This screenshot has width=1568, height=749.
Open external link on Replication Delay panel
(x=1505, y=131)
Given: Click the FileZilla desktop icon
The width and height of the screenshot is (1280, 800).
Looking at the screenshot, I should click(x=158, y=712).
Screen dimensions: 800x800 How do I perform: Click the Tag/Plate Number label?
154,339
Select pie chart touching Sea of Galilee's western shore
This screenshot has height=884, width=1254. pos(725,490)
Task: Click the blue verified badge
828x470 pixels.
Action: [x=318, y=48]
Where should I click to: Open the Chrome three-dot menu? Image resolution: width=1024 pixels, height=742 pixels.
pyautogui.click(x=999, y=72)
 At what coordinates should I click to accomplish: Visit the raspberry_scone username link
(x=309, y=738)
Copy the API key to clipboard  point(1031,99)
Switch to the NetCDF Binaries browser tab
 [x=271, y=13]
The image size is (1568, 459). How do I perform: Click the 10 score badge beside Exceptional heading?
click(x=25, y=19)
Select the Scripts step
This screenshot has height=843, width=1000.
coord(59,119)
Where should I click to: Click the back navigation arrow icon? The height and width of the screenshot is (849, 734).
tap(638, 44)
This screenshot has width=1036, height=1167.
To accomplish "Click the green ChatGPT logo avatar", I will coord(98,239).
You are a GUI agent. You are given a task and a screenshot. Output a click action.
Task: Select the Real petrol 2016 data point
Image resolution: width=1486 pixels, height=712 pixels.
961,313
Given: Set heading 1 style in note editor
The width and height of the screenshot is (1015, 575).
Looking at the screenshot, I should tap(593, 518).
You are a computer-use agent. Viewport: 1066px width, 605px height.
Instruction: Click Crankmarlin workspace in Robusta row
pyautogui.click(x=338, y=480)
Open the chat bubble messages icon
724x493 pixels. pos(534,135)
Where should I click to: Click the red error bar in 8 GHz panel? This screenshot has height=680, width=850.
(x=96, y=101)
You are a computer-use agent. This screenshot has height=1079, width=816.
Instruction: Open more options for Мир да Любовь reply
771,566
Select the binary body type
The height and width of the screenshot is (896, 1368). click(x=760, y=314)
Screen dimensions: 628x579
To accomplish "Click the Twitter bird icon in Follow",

..............................

* [THE TASK] Could you copy each line of the material that holds "agent"?

* [REPLY]
You are a GUI agent. You are given a task and a screenshot. Output a click action.
You are a computer-use agent. Viewport: 1066px width, 605px height.
You are a computer-use agent. This screenshot has height=1079, width=816.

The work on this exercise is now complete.